Paternò, addio a Nino Tomasello “divulgatore-educatore”: rese viva la memoria della città

Paternò, addio a Nino Tomasello “divulgatore-educatore”: rese viva la memoria della città

E’ morto nella tarda mattina di oggi il paternese Nino Tomasello. Era ricoverato nell’ospedale ‘Cannizzaro’ di Catania dopo essere rimasto vittima di un incidente stradale il 4 luglio scorso.

Ci lascia Nino Tomasello, 77 anni, conosciuto come il professore. Ci lascia senza troppi clamori, circondato da quel silenzio che spesso lo ha sepolto e nascosto. Politico, sindacalista, “maestro” di scuola, storico e pensatore. Alcuni lo hanno conosciuto in un altro tempo, altri recentemente e questo ha determinato la percezione, in tanti, delle tante anime che rappresentava. Ognuno conosceva una parte della sua poliedrica attività. Minuto, fragile, mite ma nello stesso tempo battagliero.

Si definiva un “divulgatore-educatore” con modestia ma conosceva molto bene il metodo storiografico e le sue pubblicazioni sono oggi un contributo importante per conoscere la storia di questa città.
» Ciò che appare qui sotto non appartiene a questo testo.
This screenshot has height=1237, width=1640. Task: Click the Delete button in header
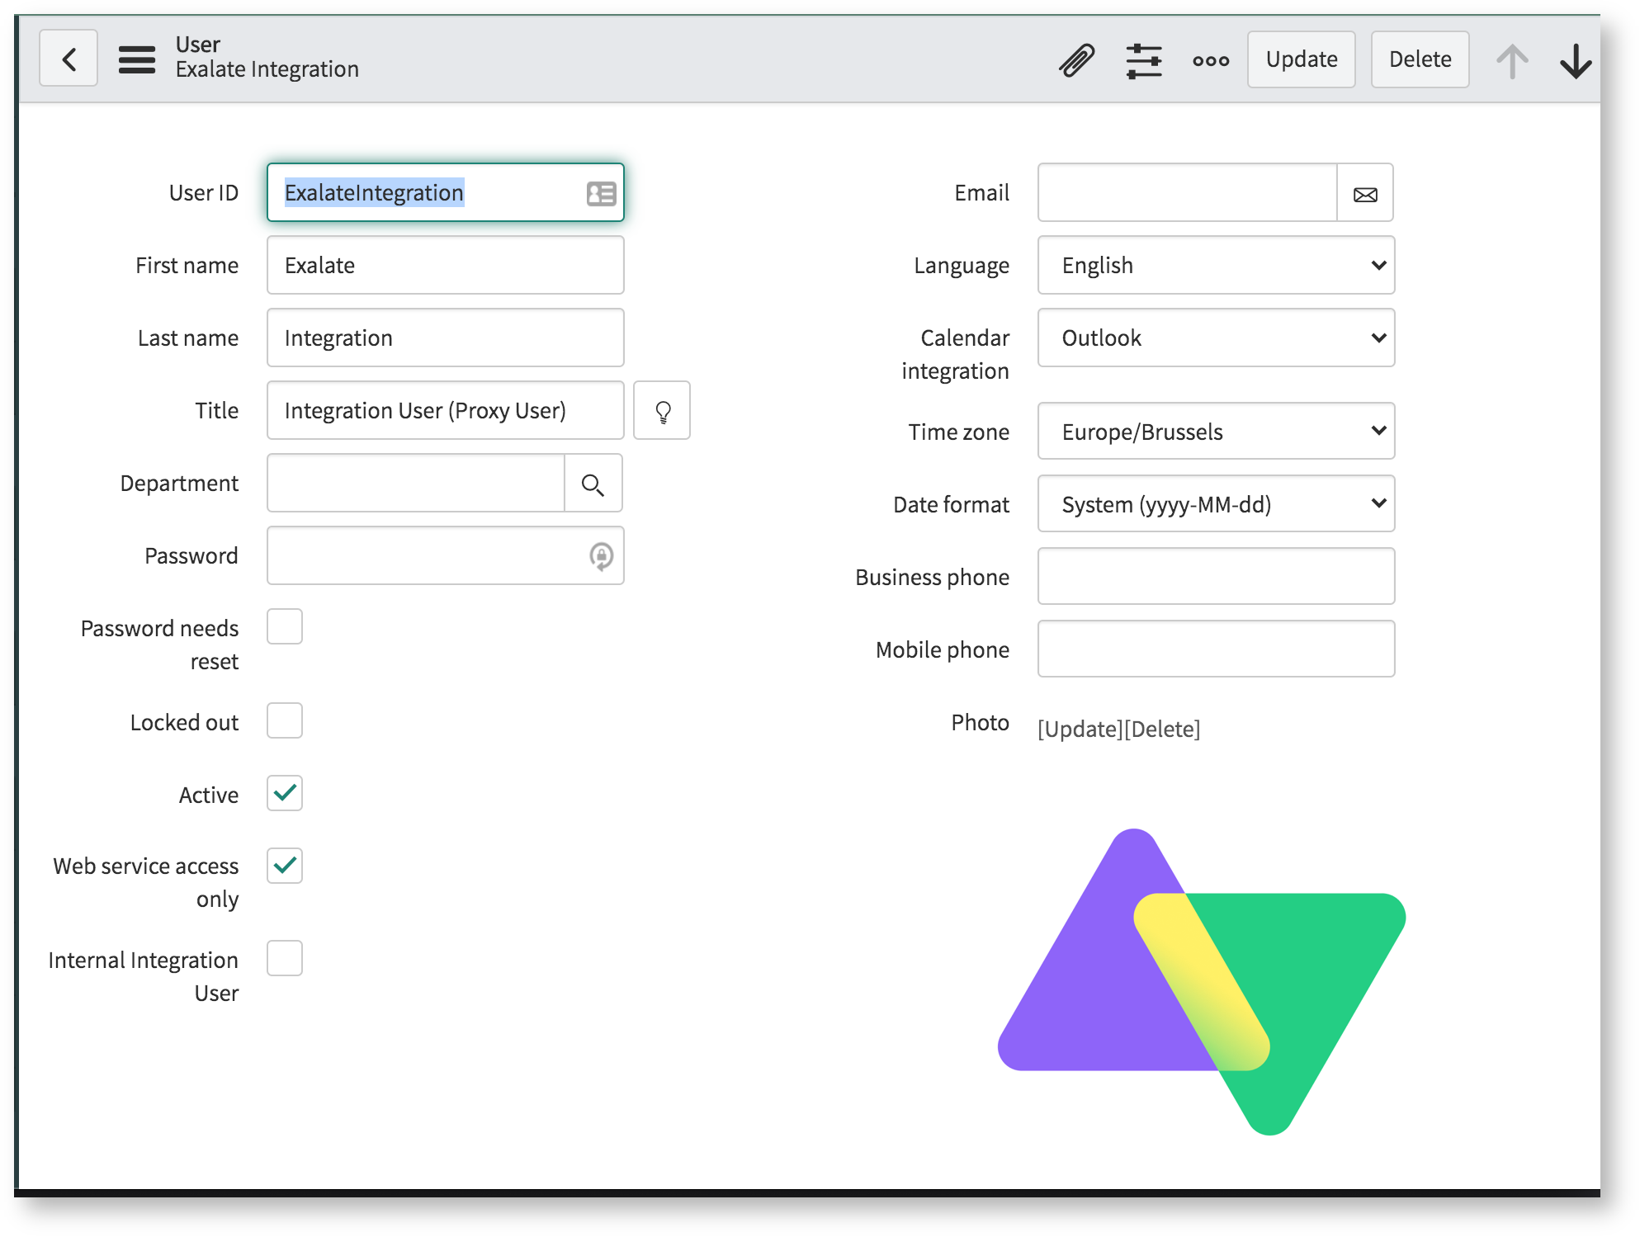click(x=1419, y=59)
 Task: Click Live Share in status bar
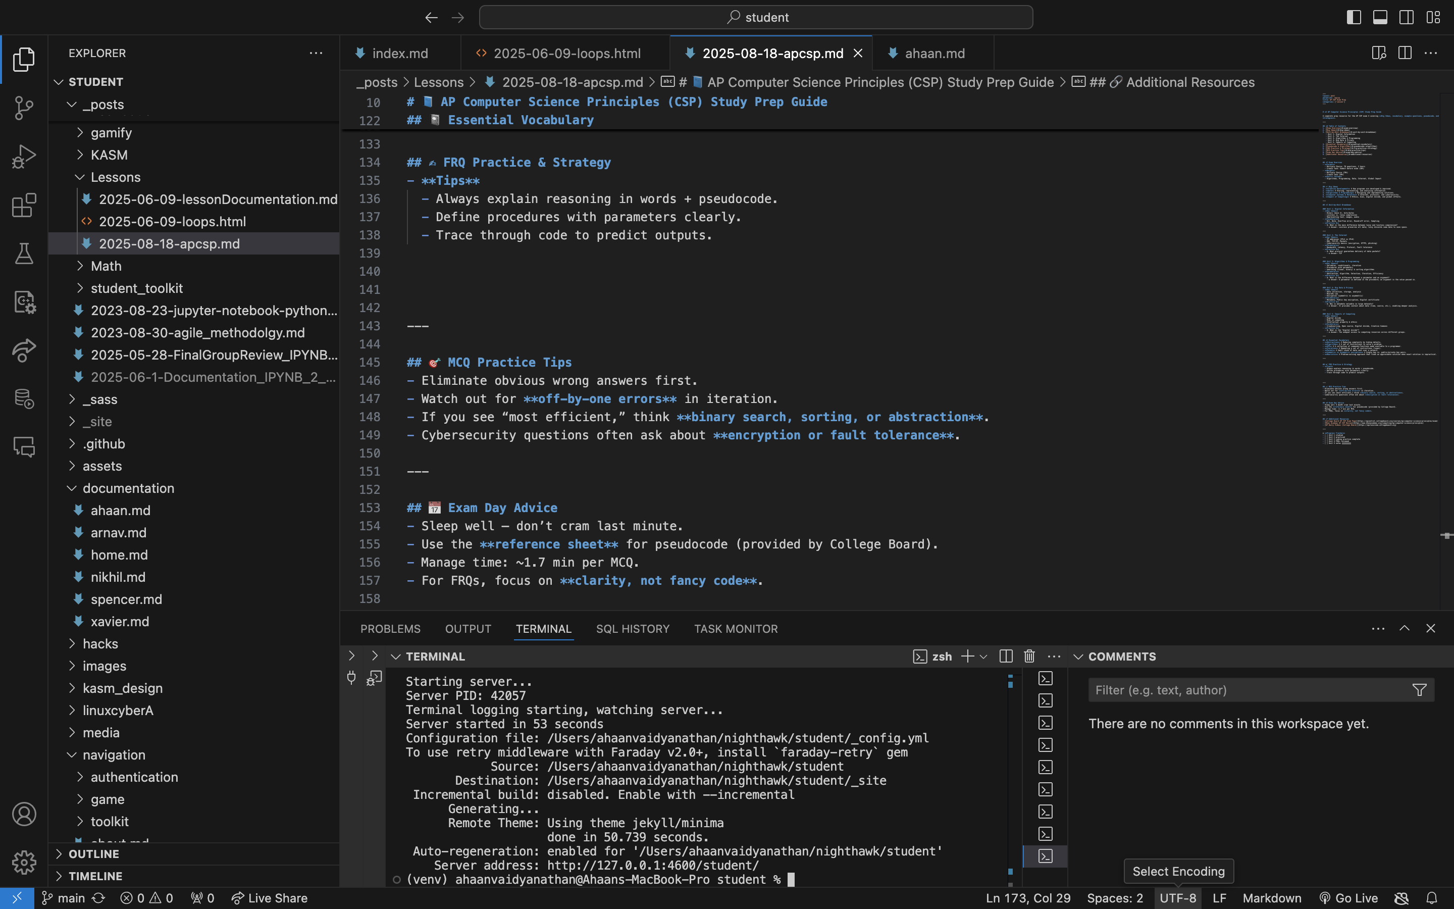[x=270, y=898]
Era consapevole della funzione didattica e pedagogica del suo lavoro; ha indagato in vari campi, intuendo direttrici di ricerca che nessuno ha realmente approfondito.
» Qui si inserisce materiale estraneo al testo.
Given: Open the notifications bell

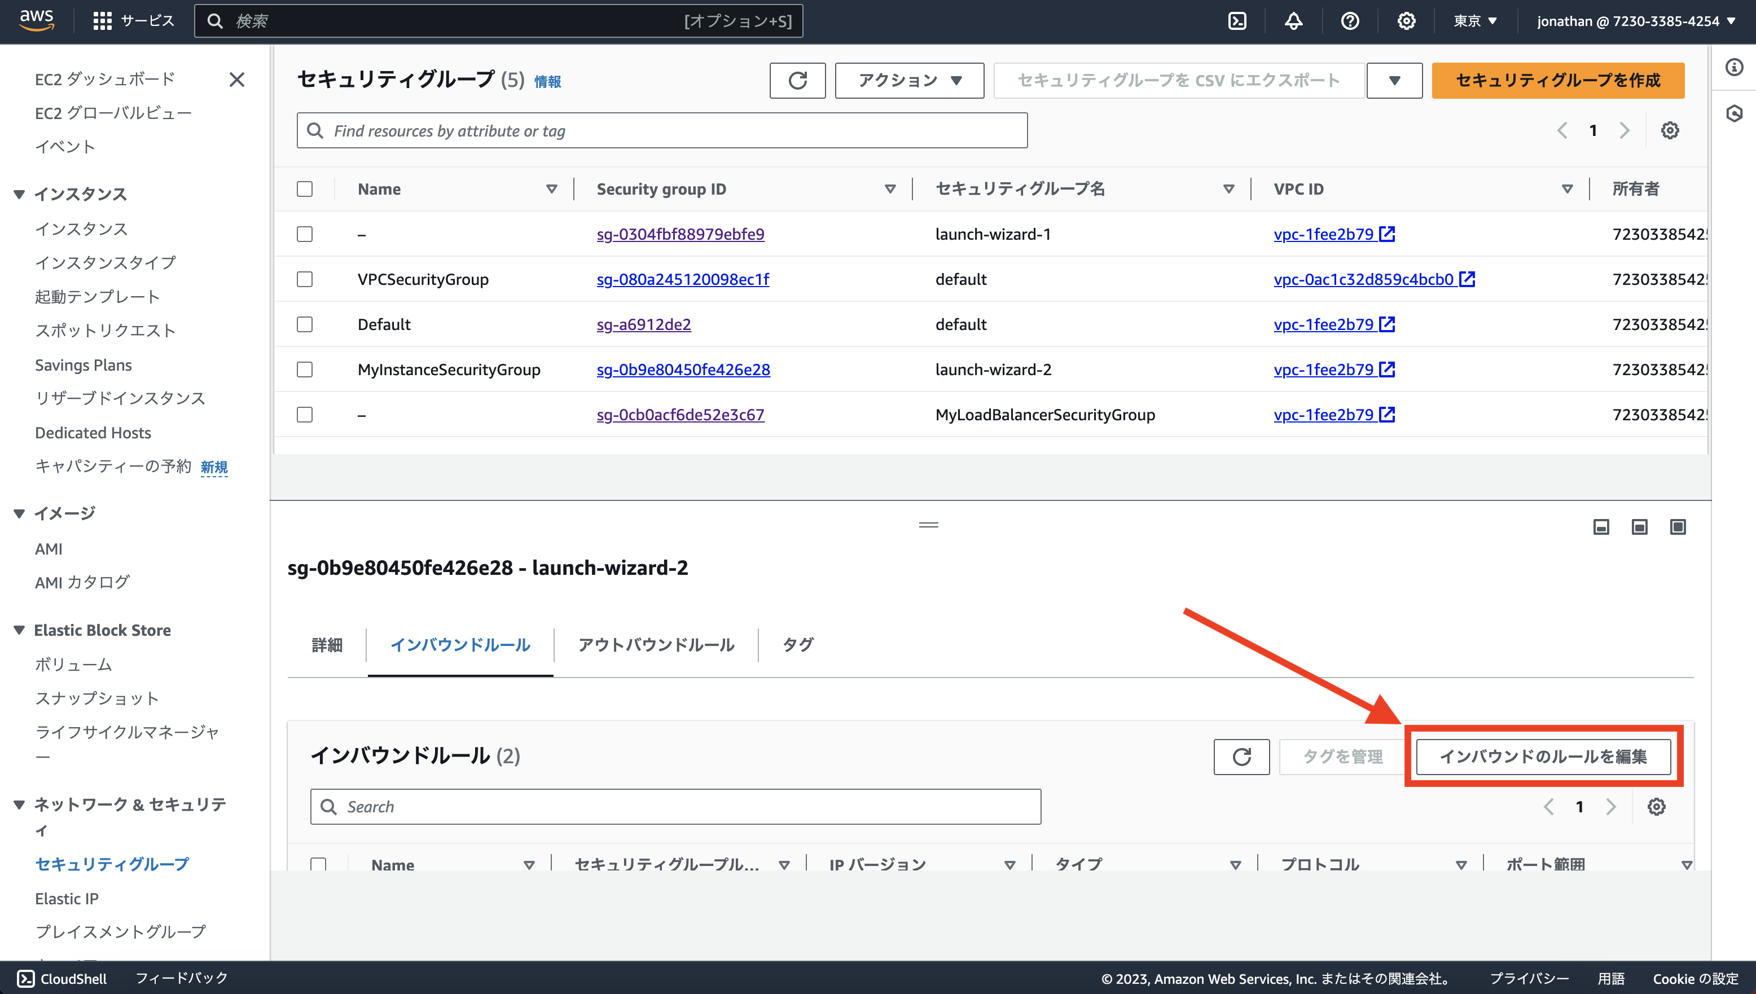Looking at the screenshot, I should (1294, 20).
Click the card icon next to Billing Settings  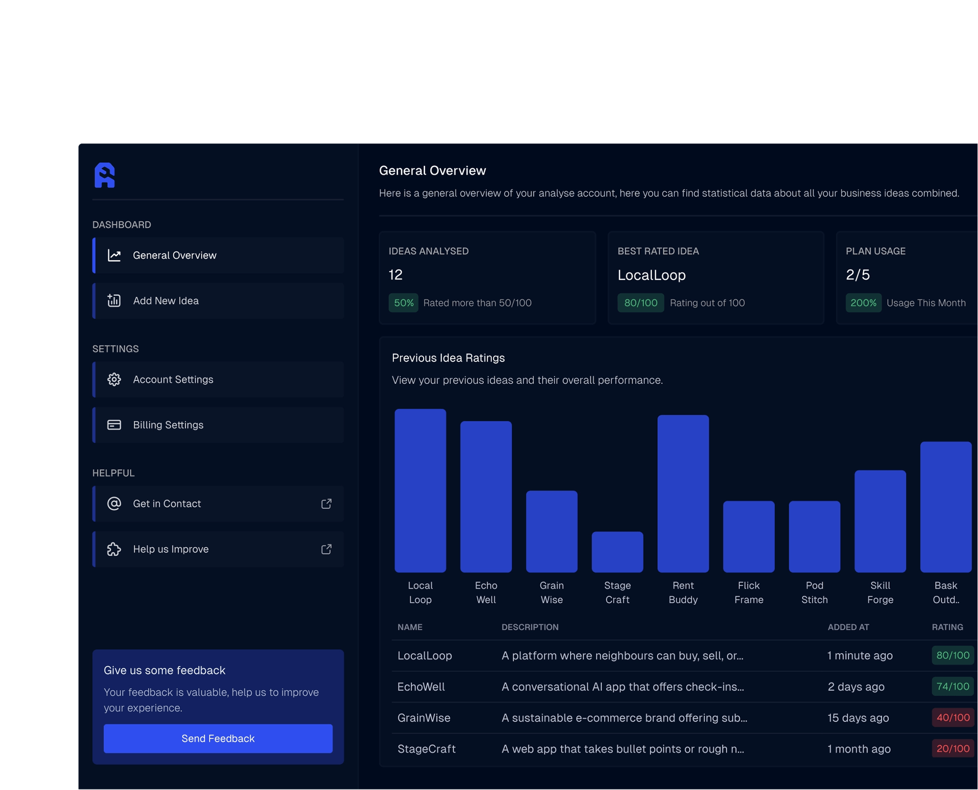click(114, 424)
A lui si devono alcune definizioni, sul piano antropologico, sulla natura della città e dei suoi abitanti. Una delle più precise è quella che lega la figura del “massarioto” – con tutte le sue possibili declinazioni – ai comportamenti politici e sociali dei cittadini di Paternò. O la natura “feudale” della società locale, ancora condizionata dalle “famiglie” che come “massarioti” gestivano il territorio per conto dei nobili.

A lui si deve l’attenzione al tema della “memoria”, prefigurando persino la creazione di una banca della memoria, e la sua lungimiranza politica lo portava a prefigurare scenari che poi risultavano “fantascientifici” e quindi snobbati dall’élite politico-religiosa. Un grave errore per questa comunità che ha sempre emarginato i visionari per preferire quelle figure più circoscrivibili, quelle che stanno buone dentro precisi perimetri.
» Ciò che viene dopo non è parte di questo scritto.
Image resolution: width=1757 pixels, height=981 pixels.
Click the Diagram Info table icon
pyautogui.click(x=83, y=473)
Le passeggiate con lui, lente e misurate, restituivano un palinsesto di notizie e aneddoti che dovevano essere registrate perché ricche di informazioni preziose per ricostruire la memoria. Tra i pochi ad aver intuito – in questo contesto culturale – l’importanza della visione “geografica” nello studio della storia. Un dettaglio che oggi fa la differenza nel lavoro di “svelamento” di cui necessità la città di Hybla-Paternò.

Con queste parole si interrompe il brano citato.